Task prompt = Copy out every one of the records below word for word, keeping each line in its original order and form.

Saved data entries
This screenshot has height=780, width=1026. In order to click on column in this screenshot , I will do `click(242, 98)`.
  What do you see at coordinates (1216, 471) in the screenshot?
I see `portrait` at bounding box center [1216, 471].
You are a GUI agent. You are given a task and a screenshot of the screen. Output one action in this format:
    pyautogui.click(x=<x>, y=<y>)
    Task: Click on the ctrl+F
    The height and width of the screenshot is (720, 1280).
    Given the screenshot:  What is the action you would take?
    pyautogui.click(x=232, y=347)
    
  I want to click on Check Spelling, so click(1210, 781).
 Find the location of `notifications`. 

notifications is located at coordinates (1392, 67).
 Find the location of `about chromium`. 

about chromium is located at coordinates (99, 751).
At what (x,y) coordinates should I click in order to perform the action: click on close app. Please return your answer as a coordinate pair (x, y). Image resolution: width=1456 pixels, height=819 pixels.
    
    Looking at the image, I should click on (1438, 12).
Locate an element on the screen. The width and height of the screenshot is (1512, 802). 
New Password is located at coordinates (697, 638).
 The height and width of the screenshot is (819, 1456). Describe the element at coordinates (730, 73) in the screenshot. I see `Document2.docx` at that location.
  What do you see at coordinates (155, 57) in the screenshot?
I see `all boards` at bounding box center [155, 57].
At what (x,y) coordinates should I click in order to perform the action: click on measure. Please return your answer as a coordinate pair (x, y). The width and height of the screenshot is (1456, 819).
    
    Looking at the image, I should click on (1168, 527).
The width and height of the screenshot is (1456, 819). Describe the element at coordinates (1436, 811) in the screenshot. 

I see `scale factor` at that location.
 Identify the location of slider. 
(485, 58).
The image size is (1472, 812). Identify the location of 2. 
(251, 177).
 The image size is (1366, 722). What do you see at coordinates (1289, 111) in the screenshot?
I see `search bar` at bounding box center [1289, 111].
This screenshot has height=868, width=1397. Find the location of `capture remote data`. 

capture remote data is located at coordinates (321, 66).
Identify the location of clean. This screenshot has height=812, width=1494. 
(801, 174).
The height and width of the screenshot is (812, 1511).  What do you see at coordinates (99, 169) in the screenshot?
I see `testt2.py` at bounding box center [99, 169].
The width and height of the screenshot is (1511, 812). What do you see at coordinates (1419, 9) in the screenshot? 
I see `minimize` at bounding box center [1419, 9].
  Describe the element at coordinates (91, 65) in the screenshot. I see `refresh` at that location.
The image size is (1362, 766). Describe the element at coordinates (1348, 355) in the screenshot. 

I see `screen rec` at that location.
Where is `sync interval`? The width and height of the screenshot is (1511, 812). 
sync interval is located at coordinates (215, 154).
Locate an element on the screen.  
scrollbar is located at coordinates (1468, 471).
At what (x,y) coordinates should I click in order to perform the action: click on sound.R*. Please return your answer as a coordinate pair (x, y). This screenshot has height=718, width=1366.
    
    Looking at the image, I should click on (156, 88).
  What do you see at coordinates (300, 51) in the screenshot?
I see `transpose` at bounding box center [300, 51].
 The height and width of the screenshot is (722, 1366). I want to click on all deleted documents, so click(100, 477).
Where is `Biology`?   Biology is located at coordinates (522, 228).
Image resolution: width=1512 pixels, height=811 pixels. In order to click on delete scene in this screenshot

Task result =
This screenshot has height=780, width=1026. In order to click on column in this screenshot , I will do `click(242, 98)`.
  What do you see at coordinates (1216, 471) in the screenshot?
I see `portrait` at bounding box center [1216, 471].
You are a GUI agent. You are given a task and a screenshot of the screen. Output one action in this format:
    pyautogui.click(x=<x>, y=<y>)
    Task: Click on the ctrl+F
    The height and width of the screenshot is (720, 1280).
    Given the screenshot:  What is the action you would take?
    pyautogui.click(x=232, y=347)
    
  I want to click on Check Spelling, so click(1210, 781).
 Find the location of `notifications`. 

notifications is located at coordinates (1392, 67).
 Find the location of `about chromium`. 

about chromium is located at coordinates (99, 751).
At what (x,y) coordinates should I click in order to perform the action: click on close app. Please return your answer as a coordinate pair (x, y). Image resolution: width=1456 pixels, height=819 pixels.
    
    Looking at the image, I should click on (1438, 12).
Locate an element on the screen. The width and height of the screenshot is (1512, 802). 
New Password is located at coordinates (697, 638).
 The height and width of the screenshot is (819, 1456). Describe the element at coordinates (730, 73) in the screenshot. I see `Document2.docx` at that location.
  What do you see at coordinates (155, 57) in the screenshot?
I see `all boards` at bounding box center [155, 57].
At what (x,y) coordinates should I click in order to perform the action: click on measure. Please return your answer as a coordinate pair (x, y). The width and height of the screenshot is (1456, 819).
    
    Looking at the image, I should click on (1168, 527).
The width and height of the screenshot is (1456, 819). Describe the element at coordinates (1436, 811) in the screenshot. 

I see `scale factor` at that location.
 Identify the location of slider. 
(485, 58).
The image size is (1472, 812). Identify the location of 2. 
(251, 177).
 The image size is (1366, 722). What do you see at coordinates (1289, 111) in the screenshot?
I see `search bar` at bounding box center [1289, 111].
This screenshot has height=868, width=1397. Find the location of `capture remote data`. 

capture remote data is located at coordinates (321, 66).
Identify the location of clean. This screenshot has height=812, width=1494. 
(801, 174).
The height and width of the screenshot is (812, 1511).  What do you see at coordinates (99, 169) in the screenshot?
I see `testt2.py` at bounding box center [99, 169].
The width and height of the screenshot is (1511, 812). What do you see at coordinates (1419, 9) in the screenshot? 
I see `minimize` at bounding box center [1419, 9].
  Describe the element at coordinates (91, 65) in the screenshot. I see `refresh` at that location.
The image size is (1362, 766). Describe the element at coordinates (1348, 355) in the screenshot. 

I see `screen rec` at that location.
Where is `sync interval`? The width and height of the screenshot is (1511, 812). 
sync interval is located at coordinates (215, 154).
Locate an element on the screen.  
scrollbar is located at coordinates (1468, 471).
At what (x,y) coordinates should I click in order to perform the action: click on sound.R*. Please return your answer as a coordinate pair (x, y). This screenshot has height=718, width=1366.
    
    Looking at the image, I should click on (156, 88).
  What do you see at coordinates (300, 51) in the screenshot?
I see `transpose` at bounding box center [300, 51].
 The height and width of the screenshot is (722, 1366). I want to click on all deleted documents, so click(100, 477).
Where is `Biology`?   Biology is located at coordinates (522, 228).
Image resolution: width=1512 pixels, height=811 pixels. In order to click on delete scene in this screenshot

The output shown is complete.